§ **Task objective**: Up to and including the line with "Image resolution: width=680", restate the records below word for word, beginning with their first line.
(Beginning of Task material)
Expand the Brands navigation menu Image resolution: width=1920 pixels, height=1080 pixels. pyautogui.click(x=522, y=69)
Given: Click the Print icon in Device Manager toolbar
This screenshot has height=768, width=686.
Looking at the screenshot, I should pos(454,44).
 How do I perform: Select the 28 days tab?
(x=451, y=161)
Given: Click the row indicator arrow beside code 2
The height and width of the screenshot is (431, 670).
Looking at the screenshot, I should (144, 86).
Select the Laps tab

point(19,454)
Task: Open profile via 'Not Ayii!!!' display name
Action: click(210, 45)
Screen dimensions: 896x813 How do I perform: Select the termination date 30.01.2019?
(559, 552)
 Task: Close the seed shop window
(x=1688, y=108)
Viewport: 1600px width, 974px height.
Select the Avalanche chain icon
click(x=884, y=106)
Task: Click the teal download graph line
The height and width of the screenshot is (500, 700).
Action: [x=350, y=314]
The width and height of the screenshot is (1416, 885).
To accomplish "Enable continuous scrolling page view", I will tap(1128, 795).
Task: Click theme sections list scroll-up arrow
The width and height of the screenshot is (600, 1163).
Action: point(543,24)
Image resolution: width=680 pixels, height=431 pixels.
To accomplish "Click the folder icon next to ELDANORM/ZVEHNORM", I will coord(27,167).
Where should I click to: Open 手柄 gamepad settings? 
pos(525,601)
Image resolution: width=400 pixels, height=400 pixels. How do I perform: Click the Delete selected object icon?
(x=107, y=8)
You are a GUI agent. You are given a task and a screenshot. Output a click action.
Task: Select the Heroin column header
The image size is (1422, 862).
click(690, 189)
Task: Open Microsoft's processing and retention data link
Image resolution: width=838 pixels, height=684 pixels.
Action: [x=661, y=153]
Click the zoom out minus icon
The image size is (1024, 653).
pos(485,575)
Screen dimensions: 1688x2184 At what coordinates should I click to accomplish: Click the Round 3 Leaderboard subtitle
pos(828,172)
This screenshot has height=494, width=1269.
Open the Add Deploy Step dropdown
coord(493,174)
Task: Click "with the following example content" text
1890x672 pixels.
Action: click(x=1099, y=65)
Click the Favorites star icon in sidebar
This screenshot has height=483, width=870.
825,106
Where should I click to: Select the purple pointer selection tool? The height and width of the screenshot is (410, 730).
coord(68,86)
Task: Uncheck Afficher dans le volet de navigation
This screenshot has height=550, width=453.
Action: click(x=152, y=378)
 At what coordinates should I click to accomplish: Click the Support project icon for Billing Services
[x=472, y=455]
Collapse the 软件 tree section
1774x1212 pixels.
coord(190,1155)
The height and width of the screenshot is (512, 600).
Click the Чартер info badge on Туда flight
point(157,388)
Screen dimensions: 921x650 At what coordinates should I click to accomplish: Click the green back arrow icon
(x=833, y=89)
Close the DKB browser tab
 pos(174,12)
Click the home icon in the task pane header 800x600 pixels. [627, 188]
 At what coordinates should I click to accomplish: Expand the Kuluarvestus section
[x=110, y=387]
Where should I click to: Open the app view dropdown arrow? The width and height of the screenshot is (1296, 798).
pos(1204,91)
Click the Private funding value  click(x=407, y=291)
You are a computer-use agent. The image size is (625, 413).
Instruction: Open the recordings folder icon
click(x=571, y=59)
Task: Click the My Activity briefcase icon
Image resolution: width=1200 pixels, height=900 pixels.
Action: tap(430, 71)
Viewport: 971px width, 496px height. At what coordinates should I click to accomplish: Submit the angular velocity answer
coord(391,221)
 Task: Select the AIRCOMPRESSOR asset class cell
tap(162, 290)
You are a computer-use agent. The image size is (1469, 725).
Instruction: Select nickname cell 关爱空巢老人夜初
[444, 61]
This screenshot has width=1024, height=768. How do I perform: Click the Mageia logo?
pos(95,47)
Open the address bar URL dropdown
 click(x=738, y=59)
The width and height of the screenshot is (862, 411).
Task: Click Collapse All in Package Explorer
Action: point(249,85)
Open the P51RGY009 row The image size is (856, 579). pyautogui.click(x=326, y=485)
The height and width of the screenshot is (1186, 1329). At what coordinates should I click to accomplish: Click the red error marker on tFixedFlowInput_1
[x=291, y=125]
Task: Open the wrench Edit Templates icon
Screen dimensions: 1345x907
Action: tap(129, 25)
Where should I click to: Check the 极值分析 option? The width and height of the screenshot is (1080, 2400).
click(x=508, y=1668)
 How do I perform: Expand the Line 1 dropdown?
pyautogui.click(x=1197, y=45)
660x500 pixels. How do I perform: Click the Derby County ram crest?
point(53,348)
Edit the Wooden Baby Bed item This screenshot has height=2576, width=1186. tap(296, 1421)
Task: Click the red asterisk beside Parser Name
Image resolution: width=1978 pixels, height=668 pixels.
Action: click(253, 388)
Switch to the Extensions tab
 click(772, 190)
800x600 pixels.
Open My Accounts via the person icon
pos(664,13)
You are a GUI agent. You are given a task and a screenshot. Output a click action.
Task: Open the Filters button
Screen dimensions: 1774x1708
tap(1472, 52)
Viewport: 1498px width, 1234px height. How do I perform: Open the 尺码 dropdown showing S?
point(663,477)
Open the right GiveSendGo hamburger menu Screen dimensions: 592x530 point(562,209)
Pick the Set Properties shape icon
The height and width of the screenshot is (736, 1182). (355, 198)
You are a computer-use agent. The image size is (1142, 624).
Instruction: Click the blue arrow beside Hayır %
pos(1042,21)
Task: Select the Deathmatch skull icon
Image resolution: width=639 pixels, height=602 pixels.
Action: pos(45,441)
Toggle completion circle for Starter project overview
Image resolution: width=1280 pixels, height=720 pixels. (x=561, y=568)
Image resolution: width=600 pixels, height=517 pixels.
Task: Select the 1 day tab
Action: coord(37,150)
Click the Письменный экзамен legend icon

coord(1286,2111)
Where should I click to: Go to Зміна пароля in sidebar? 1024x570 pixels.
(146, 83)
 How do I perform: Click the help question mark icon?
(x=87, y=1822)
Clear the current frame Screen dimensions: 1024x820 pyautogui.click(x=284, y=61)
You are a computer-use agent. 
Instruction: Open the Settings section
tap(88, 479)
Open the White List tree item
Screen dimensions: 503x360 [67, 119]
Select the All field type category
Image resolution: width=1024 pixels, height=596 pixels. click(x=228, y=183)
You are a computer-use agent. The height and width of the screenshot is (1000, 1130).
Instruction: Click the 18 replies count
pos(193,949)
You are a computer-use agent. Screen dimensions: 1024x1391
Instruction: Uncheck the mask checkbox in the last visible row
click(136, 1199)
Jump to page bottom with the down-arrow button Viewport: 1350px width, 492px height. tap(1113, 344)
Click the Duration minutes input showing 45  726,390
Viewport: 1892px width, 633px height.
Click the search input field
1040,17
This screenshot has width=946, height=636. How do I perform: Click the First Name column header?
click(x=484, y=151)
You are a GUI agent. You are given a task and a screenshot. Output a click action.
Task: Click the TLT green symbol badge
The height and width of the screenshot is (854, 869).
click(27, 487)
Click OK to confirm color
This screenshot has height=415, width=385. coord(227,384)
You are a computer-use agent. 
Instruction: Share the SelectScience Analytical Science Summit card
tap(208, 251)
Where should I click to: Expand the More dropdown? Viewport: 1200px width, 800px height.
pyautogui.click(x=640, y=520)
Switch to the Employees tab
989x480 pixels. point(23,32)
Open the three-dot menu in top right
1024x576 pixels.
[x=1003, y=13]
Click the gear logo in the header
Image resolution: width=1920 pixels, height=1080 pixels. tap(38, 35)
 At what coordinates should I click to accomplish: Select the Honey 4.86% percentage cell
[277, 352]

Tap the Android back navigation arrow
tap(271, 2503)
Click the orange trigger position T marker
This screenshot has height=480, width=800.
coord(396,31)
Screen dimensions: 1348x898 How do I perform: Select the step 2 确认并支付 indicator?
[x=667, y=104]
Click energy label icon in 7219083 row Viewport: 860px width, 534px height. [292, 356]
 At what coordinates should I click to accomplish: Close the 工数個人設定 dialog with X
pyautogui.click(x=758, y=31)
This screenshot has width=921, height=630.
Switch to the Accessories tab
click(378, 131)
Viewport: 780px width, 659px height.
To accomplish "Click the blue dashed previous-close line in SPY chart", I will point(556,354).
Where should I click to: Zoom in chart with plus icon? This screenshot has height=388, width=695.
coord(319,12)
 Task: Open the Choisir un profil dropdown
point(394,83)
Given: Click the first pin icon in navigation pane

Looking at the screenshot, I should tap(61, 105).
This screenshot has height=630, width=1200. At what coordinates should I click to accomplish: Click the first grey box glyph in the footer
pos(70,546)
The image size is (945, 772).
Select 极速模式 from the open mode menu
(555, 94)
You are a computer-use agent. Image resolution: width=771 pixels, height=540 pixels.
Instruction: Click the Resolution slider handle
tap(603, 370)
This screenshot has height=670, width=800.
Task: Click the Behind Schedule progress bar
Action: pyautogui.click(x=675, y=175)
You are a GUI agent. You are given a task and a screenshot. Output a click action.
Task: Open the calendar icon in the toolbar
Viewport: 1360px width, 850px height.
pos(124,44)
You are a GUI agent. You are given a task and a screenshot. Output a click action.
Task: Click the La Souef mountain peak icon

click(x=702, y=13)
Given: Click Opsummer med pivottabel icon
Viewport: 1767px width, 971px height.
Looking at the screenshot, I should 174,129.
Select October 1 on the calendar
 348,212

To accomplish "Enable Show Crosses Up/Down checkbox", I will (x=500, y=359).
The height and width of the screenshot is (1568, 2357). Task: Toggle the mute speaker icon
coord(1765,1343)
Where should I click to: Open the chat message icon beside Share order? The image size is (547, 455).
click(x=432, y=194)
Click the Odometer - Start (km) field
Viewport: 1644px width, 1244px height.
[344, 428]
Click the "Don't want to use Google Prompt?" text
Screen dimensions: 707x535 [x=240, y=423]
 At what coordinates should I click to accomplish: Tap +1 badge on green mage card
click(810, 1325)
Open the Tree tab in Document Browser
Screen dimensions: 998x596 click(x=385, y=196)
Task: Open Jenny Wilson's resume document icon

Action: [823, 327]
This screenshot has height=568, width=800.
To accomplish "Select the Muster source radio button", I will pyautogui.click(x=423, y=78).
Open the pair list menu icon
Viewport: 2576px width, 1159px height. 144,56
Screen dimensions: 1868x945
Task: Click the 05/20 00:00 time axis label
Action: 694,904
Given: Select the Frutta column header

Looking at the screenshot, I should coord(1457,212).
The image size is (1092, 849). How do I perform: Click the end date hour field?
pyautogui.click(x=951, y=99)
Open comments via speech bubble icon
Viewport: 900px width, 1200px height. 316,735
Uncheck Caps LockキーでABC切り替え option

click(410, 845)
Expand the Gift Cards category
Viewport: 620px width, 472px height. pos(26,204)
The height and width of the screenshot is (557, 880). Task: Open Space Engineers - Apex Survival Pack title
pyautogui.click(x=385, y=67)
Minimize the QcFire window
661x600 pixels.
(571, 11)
(End of Task material)
§ **Task answer**:
Expand the Brands navigation menu Image resolution: width=1920 pixels, height=1080 pixels. pyautogui.click(x=522, y=69)
Given: Click the Print icon in Device Manager toolbar
This screenshot has height=768, width=686.
Looking at the screenshot, I should pos(454,44).
 How do I perform: Select the 28 days tab?
(x=451, y=161)
Given: Click the row indicator arrow beside code 2
The height and width of the screenshot is (431, 670).
Looking at the screenshot, I should (144, 86).
Select the Laps tab

point(19,454)
Task: Open profile via 'Not Ayii!!!' display name
Action: click(210, 45)
Screen dimensions: 896x813 How do I perform: Select the termination date 30.01.2019?
(559, 552)
 Task: Close the seed shop window
(x=1688, y=108)
Viewport: 1600px width, 974px height.
Select the Avalanche chain icon
click(x=884, y=106)
Task: Click the teal download graph line
The height and width of the screenshot is (500, 700).
Action: [x=350, y=314]
The width and height of the screenshot is (1416, 885).
To accomplish "Enable continuous scrolling page view", I will tap(1128, 795).
Task: Click theme sections list scroll-up arrow
The width and height of the screenshot is (600, 1163).
Action: point(543,24)
Image resolution: width=680 pixels, height=431 pixels.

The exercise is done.